Lotus 112
- Category: Formula One
- Constructor: Lotus
- Designer(s): Chris Murphy
- Predecessor: 109

Technical specifications
- Chassis: Carbon fibre and aluminium monocoque
- Suspension (front): Double wishbones, pushrod
- Suspension (rear): Double wishbones, pushrod
- Axle track: Front: 1,650 mm (65 in) Rear: 1,600 mm (63 in)
- Wheelbase: 2,950 mm (116 in)
- Engine: Mugen-Honda MF-351HC, 2,998 cc (182.9 cu in), V10, NA, mid-engine, longitudinally mounted
- Transmission: Lotus / Xtrac 6-speed semi-automatic
- Fuel: Mobil 1
- Tyres: Goodyear

Competition history
- Notable entrants: Team Lotus
| Races | Wins | Podiums | Poles | F/Laps |
| 0 | 0 | 0 | 0 | 0 |
- Constructors' Championships: 0
- Drivers' Championships: 0

= Lotus 112 =

The Lotus 112 was the proposed 1995 Formula One car of Team Lotus.

==Conception==

The Lotus 112 was Team Lotus' planned entry to the 1995 Formula One season. It was a stillborn project conceived by chief designer Chris Murphy throughout their final Formula One campaign in 1994. Originally the designation of Type 112 was to be for the model that became the Lotus Elise. However, that car was given type number 111 instead, in homage to the original Lotus Eleven.

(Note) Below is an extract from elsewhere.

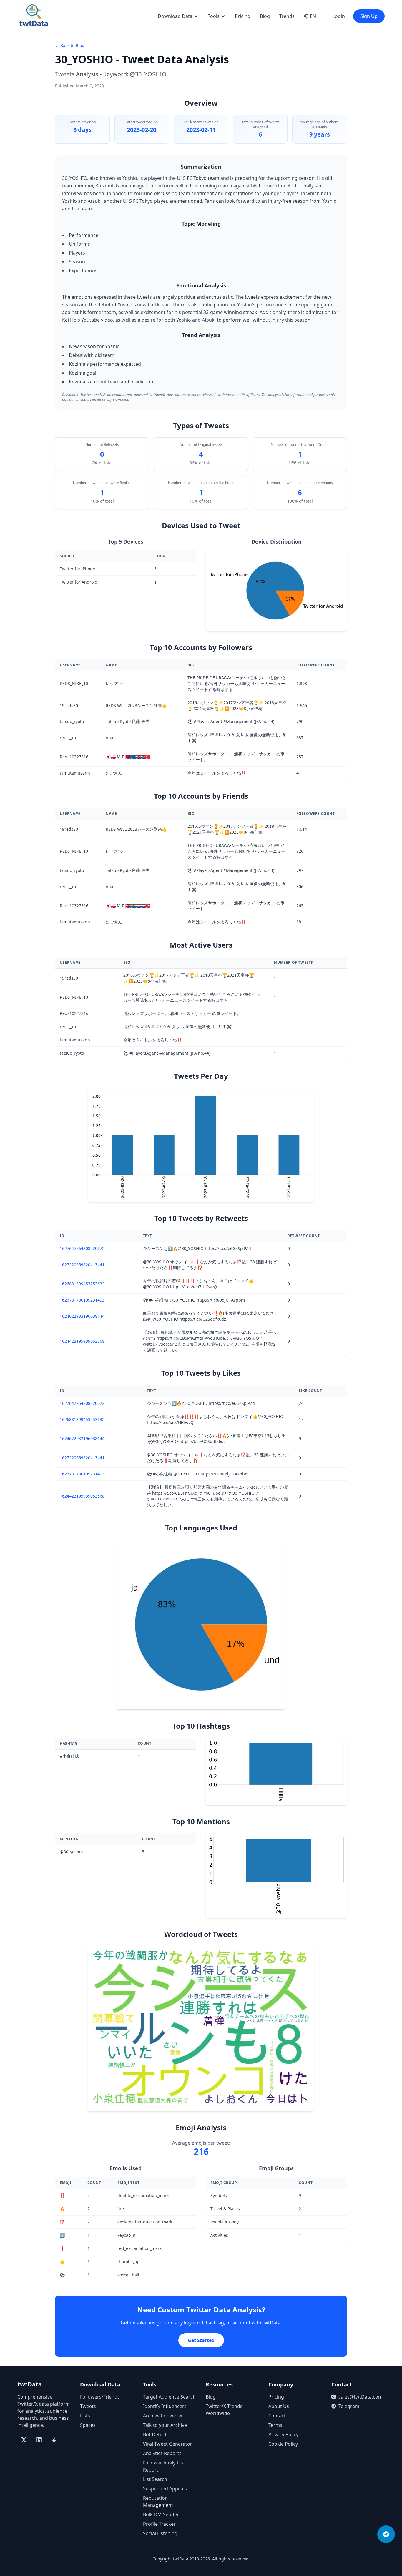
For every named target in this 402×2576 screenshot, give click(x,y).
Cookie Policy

As a project little had been confirmed about the car’s final specification. It was rumoured that Lotus were intending to include the promising higher-spec Mugen-Honda ZA5D engine, which had shown great promise at its first outing during the 1994 Italian Grand Prix at Monza. However, in an attempt to reduce the costs associated with an exclusive engine deal Lotus may have had to use a Ford (Cosworth) unit.

Team Lotus were planning to retain their final 1994 driver line-up of Alessandro Zanardi and Mika Salo.

In appearance the 112 was broadly similar to other Chris Murphy-designed Lotuses. It incorporated a new and distinctive arrow nose and an unusual pushrod arrangement on the front suspension. Despite this radical departure, the car’s construction retained certain characteristic hallmarks. The tub would have been constructed from the traditional Lotus composite of carbon aluminium honeycomb, with the bodyshell being processed out of carbon fibre. A scale model for wind tunnel testing was produced which was later to be found in the aeronautical engineering department of City University. Wind tunnel tests were promising, with the car producing a lot more downforce compared to the 109. The 112 also passed the mandated FIA crash tests.

==Team Lotus demise==

On 17 January 1995 new owner David Hunt (younger brother of 1976 world champion James) was forced to close down Team Lotus in the face of crippling debt and lack of sponsorship for the forthcoming season.

The Lotus 112 therefore became the last Team Lotus type designation.

David Hunt effectively merged what was left of Team Lotus with Pacific Grand Prix with that team renamed Pacific Team Lotus for 1995. The season was unsuccessful with Pacific also going under at the end of the year.